In the dev folder, clone the example code from liminal:

git clone https://github.com/apache/incubator-liminal

Note: You just cloned the entire Liminal Project, you actually only need examples folder.

Create a python virtual environment to isolate your runs:

cd incubator-liminal/examples/spark-app-demo/
python3 -m venv env

Activate your virtual environment:

source env/bin/activate

Now we are ready to install liminal:

pip install apache-liminal

Spark On K8S

We will define the following steps and services to implement the Iris classification example including a simple feature engineering with Apache Spark:
Clean data, Train, Validate & Deploy - Cleaning the input data set and prepare it for training and validation execution is managed by Liminal Airflow extension. The training task trains a regression model using a public dataset.
We then validate the model and deploy it to a model-store in mounted volume.
Inference - online inference is done using a Python Flask service running on the local Kubernetes in docker desktop. The service exposes the /predict endpoint. It reads the model stored in the mounted drive and uses it to evaluate the request.

Setup liminal

cd incubator-liminal/examples/spark-app-demo/k8s

Liminal build

The build will create docker images based on the liminal.yml file in the images section.

liminal build

Liminal create

All tasks use a mounted volume as defined in the pipeline YAML.
In our case the mounted volume will point to the liminal Iris Classification example. The training task trains a regression model using a public dataset. We then validate the model and deploy it to a model-store in the mounted volume.
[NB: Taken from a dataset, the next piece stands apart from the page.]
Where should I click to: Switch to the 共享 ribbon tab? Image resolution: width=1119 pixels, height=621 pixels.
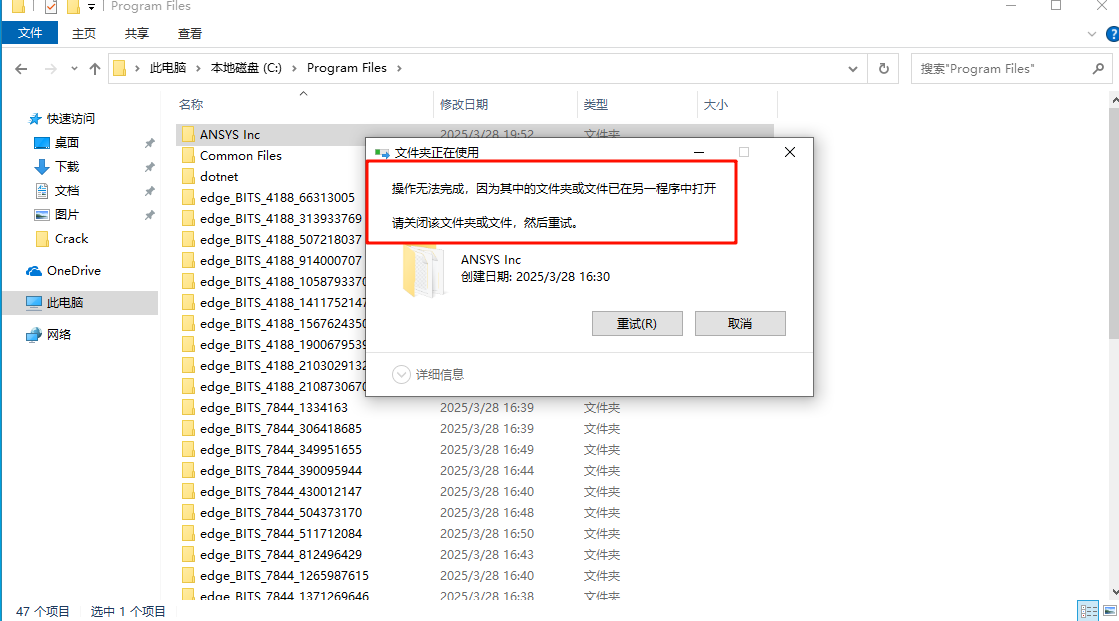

Create a kubernetes local volume:

liminal create

Liminal deploy

The deploy command deploys a liminal server and deploys any liminal.yml files in your working directory or any of its subdirectories to your liminal home directory.

liminal deploy --clean

Note: liminal home directory is located in the path defined in LIMINAL_HOME env variable. If the LIMINAL_HOME environemnet variable is not defined, home directory defaults to ~/liminal_home directory.

Liminal start

The start command spins up 3 containers that load the Apache Airflow stack. Liminal's Airflow extension is responsible to execute the workflows defined in the liminal.yml file as standard Airflow DAGs.

liminal start

You can go to graph view to see all the tasks configured in the liminal.yml file: http://localhost:8080/admin/airflow/graph?dag_id=my_first_spark_pipeline

You should see the following dag:

Local archetype

A superliminal for an easy local development

name: InfraSpark
owner: Bosco Albert Baracus
type: super
executors:
  - executor: k8s
    type: kubernetes
variables:
  output_root_dir: /mnt/gettingstartedvol
  input_root_dir: ''
images:
  - image: my_spark_image
    type: spark
    source: .
    no_cache: True
task_defaults:
  spark:
    executor: k8s
    executors: 2
    application_source: '{{application}}'
    mounts:
      - mount: mymount
        volume: gettingstartedvol
        path: /mnt/gettingstartedvol

We specify the `MOUNT_PATH` in which we store the trained model.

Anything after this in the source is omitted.